Publicada em: 09/11/2025 08:12 -

 

No Dia Mundial da Qualidade, aprendemos que qualidade não é métrica de fábrica, mas pulsão vital da existência. A verdadeira qualidade é aquilo que resiste ao tempo sem corroer a vida. E aquilo que corrói a vida — por mais lucrativo que seja — não é qualidade, é câncer econômico disfarçado de progresso.

 

O agronegócio, tal qual o conhecemos, é o mais eloquente exemplo dessa necropolítica produtiva. Dados irrefutáveis apontam que ele se consolidou no Brasil através de uma "revolução verde" que, em vez de fertilizar o futuro, institucionalizou a destruição: supressão de terras para monocultura de commodities, emissão desenfreada de gases de efeito estufa, concentração fundiária que exclui o povo da própria terra. Mas sua maior engenharia não foi no campo — foi na mente.

■ **SEÇÃO DE DADOS**
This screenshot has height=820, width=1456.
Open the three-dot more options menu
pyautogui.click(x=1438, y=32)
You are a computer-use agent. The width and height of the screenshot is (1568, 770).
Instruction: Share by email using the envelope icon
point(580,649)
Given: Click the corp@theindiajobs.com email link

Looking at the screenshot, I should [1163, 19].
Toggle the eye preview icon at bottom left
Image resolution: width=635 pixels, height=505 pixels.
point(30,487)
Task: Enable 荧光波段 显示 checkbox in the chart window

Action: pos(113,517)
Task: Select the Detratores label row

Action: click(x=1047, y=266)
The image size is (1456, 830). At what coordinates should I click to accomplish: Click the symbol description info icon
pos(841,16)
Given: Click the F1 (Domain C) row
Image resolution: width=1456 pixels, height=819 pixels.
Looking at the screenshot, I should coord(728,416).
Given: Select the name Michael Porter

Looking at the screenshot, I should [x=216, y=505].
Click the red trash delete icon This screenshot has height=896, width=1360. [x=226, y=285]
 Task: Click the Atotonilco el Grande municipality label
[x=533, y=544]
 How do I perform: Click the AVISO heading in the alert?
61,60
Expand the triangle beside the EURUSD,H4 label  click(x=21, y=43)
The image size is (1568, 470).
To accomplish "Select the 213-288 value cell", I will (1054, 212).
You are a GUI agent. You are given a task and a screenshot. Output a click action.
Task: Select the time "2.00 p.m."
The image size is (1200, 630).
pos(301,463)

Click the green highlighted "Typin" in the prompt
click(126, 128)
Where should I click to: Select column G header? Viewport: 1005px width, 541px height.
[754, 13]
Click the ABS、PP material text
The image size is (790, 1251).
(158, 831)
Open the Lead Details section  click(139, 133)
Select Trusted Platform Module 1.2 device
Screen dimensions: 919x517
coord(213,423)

■ **REQUISITOS DA TAREFA**
Continue o texto sobre qualidade e agronegócio, começando logo depois da última frase apresentada. Os registros não têm relação com o texto sobre qualidade e agronegócio.

■ **RESPOSTA ESCRITA**
 

A Frente Parlamentar da Agropecuária, assessorada por gigantes como Bayer, JBS, Syngenta, Cargill e bancos como Itaú e Santander, perfez uma máquina de ilusões. Seus anúncios — 48% deles contendo desinformação ou greenwashing — não vendem alimentos; vendem uma teologia do destruidor como salvador. "Agro é tech, agro é pop, agro é tudo" — menos o que realmente é: agro é exaustão, agro é veneno, agro é o passado se recusando a morrer.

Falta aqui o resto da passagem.